*LESETEXT*:
--- --- ---
Seit 30 Jahren erklärt Gunther Tiersch im ZDF das Wetter. Doch schon davor war er sehr erfolgreich – und holte sogar eine Goldmedaille.

Natürlich weiß er noch, wie das Wetter war an jenem 19. Oktober 1968 in Mexiko-Stadt. „Sonnig und trocken. Dazu ein leichter Wind von hinten.“ Ein Wetterverrückter ist dieser Gunther Tiersch (63), könnte man meinen.

Seit 30 Jahren erklärt er den ZDF-Zuschauern nach den Abendnachrichten, ob man morgen einen Regenschirm oder eine Sonnenbrille braucht. Und doch liegt es nicht nur an dieser Leidenschaft, weshalb jener Oktobertag vor fast 50 Jahren so wichtig ist.

Denn Gunther Tiersch hatte bereits eine Karriere vor dem Fernsehen. Ein Leben vor dem Wetter sozusagen. Der damals 14-Jährige gewann die olympische Goldmedaille im Rudern. Als Steuermann lenkte er den deutschen Achter zum Sieg.

Gunter Tiersch war in der „Bravo“

Tiersch stammt aus Ratzeburg, einer idyllischen Kleinstadt in Schleswig-Holstein, gelegen auf einer Insel mitten im See. In den 1960er-Jahren war Ratzeburg so etwas wie die Ruderhauptstadt Deutschlands. Einer seiner Nachbarn gehörte zum Team und sprach den schmächtigen Gunther an – ob er nicht mal mitrudern wolle. Denn ein Steuermann musste vor allem eines sein: leicht. 50 Kilo war die Grenze. „So kam ich da irgendwie rein“, sagt Tiersch heute.

Knapp drei Jahre gehörte er zur Mannschaft, gewann Titel und reiste um die Welt. „Das war damals so, als würde man heute ins Weltall fliegen.“ Selbst die Jugendzeitschrift „Bravo“ widmete ihm eine Serie. Gunther Tiersch, der Kinderstar. „Eine aufregende Zeit“, sagt er, für die er aber auch auf einiges verzichtete. In der Schule musste er ein Jahr wiederholen, „und für Freunde hatte ich damals auch keine Zeit. Das ist schade im Nachhinein.“ Auf ausschweifende Partys mit seinen älteren Teamkameraden verzichtete er auch. „Wenn es mir zu wild wurde, hab ich mich nach Hause bringen lassen“, erzählt er.
--- --- ---
*DATENSAMMLUNG*:
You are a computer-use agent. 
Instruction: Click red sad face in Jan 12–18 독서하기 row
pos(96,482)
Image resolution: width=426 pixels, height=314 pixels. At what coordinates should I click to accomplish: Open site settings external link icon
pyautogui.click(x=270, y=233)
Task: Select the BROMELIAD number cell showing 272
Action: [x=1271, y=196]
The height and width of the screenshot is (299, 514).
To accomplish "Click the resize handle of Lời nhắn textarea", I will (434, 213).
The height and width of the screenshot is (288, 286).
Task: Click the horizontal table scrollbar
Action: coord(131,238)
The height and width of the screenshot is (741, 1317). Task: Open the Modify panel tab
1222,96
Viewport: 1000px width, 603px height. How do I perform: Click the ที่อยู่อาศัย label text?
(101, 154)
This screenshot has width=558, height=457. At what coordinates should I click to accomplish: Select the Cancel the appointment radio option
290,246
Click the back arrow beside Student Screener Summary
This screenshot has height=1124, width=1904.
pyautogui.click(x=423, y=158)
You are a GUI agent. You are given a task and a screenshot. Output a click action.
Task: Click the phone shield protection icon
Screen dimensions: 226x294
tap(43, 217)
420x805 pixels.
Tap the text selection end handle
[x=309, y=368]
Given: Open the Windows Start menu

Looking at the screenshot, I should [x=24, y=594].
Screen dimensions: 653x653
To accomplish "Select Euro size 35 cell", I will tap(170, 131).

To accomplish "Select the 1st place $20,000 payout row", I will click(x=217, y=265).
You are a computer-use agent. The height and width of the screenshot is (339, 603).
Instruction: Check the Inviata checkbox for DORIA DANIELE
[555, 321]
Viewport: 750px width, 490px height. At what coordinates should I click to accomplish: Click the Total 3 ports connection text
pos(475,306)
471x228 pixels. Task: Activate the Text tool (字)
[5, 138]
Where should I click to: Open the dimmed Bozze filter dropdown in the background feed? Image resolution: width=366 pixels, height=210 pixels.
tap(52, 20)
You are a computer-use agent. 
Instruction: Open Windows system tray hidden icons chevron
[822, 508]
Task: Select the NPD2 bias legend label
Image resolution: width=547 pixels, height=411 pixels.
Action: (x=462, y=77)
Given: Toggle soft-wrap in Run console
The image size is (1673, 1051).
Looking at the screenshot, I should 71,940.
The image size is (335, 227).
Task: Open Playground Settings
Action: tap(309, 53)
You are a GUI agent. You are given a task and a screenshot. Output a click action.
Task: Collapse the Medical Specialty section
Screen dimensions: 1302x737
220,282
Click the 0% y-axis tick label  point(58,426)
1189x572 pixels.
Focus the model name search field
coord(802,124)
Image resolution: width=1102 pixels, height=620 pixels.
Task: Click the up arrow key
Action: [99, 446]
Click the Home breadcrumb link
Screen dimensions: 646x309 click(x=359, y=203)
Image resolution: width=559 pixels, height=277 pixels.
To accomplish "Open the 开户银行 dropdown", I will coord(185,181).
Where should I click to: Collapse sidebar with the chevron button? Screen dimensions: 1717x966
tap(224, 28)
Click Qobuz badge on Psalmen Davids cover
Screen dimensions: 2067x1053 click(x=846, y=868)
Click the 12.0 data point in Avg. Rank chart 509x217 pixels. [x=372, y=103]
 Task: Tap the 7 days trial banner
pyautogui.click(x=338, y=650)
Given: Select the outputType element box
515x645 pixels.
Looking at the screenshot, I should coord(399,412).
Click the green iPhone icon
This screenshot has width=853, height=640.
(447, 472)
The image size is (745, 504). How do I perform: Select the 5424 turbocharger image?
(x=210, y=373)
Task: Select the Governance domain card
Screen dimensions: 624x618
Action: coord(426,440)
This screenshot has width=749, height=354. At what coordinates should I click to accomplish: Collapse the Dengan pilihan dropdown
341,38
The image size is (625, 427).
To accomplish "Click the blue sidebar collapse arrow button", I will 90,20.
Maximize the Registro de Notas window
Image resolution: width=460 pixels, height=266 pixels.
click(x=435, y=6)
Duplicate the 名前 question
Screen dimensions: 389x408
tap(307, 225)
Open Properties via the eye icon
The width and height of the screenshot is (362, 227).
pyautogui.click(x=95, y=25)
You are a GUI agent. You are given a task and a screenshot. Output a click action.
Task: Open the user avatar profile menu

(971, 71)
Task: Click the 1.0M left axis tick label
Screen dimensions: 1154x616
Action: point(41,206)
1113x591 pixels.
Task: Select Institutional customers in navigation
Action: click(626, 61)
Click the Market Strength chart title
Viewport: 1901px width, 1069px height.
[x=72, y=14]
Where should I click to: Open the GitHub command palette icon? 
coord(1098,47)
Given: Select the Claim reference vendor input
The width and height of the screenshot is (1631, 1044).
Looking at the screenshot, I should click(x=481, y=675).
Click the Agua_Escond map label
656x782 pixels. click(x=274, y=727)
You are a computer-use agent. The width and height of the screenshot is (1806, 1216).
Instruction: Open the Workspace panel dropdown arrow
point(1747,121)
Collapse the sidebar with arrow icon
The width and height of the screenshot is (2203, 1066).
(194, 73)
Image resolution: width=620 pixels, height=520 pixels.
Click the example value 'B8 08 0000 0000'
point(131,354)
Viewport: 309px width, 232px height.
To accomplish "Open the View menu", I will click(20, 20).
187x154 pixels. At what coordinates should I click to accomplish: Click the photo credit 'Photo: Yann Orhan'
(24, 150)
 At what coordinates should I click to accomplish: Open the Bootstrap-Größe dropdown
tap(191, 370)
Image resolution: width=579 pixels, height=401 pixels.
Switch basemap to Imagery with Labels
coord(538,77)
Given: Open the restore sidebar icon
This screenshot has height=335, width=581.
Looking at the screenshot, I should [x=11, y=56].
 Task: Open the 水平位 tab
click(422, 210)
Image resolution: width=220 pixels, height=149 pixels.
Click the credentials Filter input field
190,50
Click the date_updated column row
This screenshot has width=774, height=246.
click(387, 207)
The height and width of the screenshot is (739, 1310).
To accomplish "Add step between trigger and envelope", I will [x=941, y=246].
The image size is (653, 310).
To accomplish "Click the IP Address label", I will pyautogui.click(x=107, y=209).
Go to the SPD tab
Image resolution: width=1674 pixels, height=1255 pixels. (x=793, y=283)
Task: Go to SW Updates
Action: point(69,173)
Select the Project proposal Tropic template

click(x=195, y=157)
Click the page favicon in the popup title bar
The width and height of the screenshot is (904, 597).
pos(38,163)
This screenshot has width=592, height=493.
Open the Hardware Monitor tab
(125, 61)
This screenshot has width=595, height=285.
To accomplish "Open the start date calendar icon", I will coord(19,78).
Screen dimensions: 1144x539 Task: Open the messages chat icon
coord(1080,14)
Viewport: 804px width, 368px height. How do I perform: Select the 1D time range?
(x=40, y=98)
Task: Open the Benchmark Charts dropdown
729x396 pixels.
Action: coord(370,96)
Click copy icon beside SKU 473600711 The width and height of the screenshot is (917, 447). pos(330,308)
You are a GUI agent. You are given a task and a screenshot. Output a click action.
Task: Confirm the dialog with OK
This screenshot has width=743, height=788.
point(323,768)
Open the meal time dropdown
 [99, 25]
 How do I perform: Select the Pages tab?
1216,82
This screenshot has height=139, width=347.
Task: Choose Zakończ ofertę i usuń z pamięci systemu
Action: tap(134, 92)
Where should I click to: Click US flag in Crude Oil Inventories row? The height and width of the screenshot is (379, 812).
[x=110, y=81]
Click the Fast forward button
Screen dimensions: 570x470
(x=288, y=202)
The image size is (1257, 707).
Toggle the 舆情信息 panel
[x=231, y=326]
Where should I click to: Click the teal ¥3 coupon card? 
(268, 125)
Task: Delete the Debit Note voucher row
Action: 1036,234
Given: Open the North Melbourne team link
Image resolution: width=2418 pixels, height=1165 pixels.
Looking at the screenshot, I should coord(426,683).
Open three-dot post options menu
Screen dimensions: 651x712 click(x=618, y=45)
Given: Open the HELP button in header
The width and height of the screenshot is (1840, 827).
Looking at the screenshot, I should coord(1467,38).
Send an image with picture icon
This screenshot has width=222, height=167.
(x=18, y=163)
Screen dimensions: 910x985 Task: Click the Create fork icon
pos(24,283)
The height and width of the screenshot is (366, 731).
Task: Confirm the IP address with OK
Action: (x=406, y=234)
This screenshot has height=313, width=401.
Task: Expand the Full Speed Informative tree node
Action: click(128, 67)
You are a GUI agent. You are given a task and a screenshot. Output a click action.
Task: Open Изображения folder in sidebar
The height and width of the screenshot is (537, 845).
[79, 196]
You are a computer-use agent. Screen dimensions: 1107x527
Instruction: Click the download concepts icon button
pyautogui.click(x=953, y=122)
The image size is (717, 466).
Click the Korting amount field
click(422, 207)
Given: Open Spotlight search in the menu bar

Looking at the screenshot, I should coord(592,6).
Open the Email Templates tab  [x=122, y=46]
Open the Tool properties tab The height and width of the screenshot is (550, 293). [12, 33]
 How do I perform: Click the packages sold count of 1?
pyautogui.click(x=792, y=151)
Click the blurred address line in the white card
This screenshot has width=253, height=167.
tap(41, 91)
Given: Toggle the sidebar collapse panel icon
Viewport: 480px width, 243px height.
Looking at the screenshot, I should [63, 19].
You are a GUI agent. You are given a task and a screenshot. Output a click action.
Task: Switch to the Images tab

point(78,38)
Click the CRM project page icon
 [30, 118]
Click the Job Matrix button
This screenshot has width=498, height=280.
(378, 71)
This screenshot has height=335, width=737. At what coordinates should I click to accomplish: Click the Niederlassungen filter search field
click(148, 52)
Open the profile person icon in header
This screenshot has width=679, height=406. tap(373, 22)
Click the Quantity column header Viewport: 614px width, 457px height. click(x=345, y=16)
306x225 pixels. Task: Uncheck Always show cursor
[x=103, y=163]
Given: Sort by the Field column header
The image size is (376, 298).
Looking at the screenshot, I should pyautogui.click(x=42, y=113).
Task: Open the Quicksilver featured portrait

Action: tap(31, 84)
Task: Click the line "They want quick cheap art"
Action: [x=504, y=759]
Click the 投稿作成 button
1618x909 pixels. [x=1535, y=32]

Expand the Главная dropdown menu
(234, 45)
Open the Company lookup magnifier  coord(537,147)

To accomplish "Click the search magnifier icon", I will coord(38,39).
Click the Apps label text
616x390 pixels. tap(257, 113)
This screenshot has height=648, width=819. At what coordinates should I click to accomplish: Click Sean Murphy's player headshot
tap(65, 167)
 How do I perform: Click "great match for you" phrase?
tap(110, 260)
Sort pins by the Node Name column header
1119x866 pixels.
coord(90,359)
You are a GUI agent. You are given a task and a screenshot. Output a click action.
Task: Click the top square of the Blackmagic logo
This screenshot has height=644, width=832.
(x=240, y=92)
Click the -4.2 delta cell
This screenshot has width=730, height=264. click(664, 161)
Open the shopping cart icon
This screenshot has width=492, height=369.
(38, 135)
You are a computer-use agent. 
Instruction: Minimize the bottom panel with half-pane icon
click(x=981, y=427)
--- --- ---
*GESTELLTE AUFGABE 1*:
Fasse den Text über Gunther Tiersch bitte in zwei Sätzen zusammen.
*GESTELLTE AUFGABE 2*:
Setze den Text über Gunther Tiersch fort.
Die Einträge braucht man hier nicht.

*ERGEBNIS 1*:
Gunther Tiersch erklärt seit 30 Jahren im ZDF das Wetter, gewann aber schon 1968 in Mexiko-Stadt als 14-jähriger Steuermann des deutschen Achters die olympische Goldmedaille im Rudern. Ein Nachbar aus Ratzeburg holte ihn ins Team, dem er knapp drei Jahre angehörte, wobei er Titel gewann, um die Welt reiste und in der „Bravo“ eine eigene Serie bekam, dafür aber ein Schuljahr wiederholen musste und kaum Zeit für Freunde hatte.

*ERGEBNIS 2*:
Und doch gab es damals etwas, das den jungen Sportler mehr begeisterte als der Sport. „Mich haben Fragen interessiert wie: Gefriert Wasser bei null Grad, oder taut es?“ Im elterlichen Garten baute Tiersch eine Wetterstation, und als er zu schwer für den Job als Steuermann wurde, war die Sportkarriere vorbei. Stattdessen ging er später nach Berlin, um Meteorologie zu studieren – bis hin zum Doktortitel.

Die Goldmedaille liegt irgendwo im Safe

Das Fernsehen hat ihn damals kaum interessiert. „Das war mir eigentlich zu blöd. Aber weil ich auch nicht wusste, wo ich hinsoll, bin ich eben mal zu einem Casting gegangen.“ Ab 1987 schließlich moderierte Tiersch das Wetter nach dem „heute-journal“ und leitet die Wetterredaktion des ZDF.

Olympiasieger, Doktortitel, Fernsehstar – Gunther Tiersch hat viel erreicht in seinem Leben. Doch schon die Frage danach ist ihm unangenehm. „Na ja“, zögert er, „ich sehe das eigentlich nicht so.“ Er freue sich, wenn Menschen ihn erkennen und nach dem Wetter fragen. „Das kommt immer.“ Und die Goldmedaille? „Die liegt irgendwo im Safe. Die muss ich mir auch nicht immer ansehen.“ Doch zumindest die alten „Bravo“-Ausgaben hat er aufgehoben.

Zwei Jahre wird er den Zuschauern noch erhalten bleiben. Dann beginnt das Leben als Rentner. Der Gedanke daran quält ihn jetzt schon ein bisschen. Von einem Tag auf den anderen nicht mehr in den Sender fahren? Für Tiersch ein Albtraum. „Ich würde mir einen gleitenden Übergang wünschen und keinen Bruch von heute auf morgen.“ Und auch seiner Frau wolle er schließlich nicht nur auf die Nerven gehen.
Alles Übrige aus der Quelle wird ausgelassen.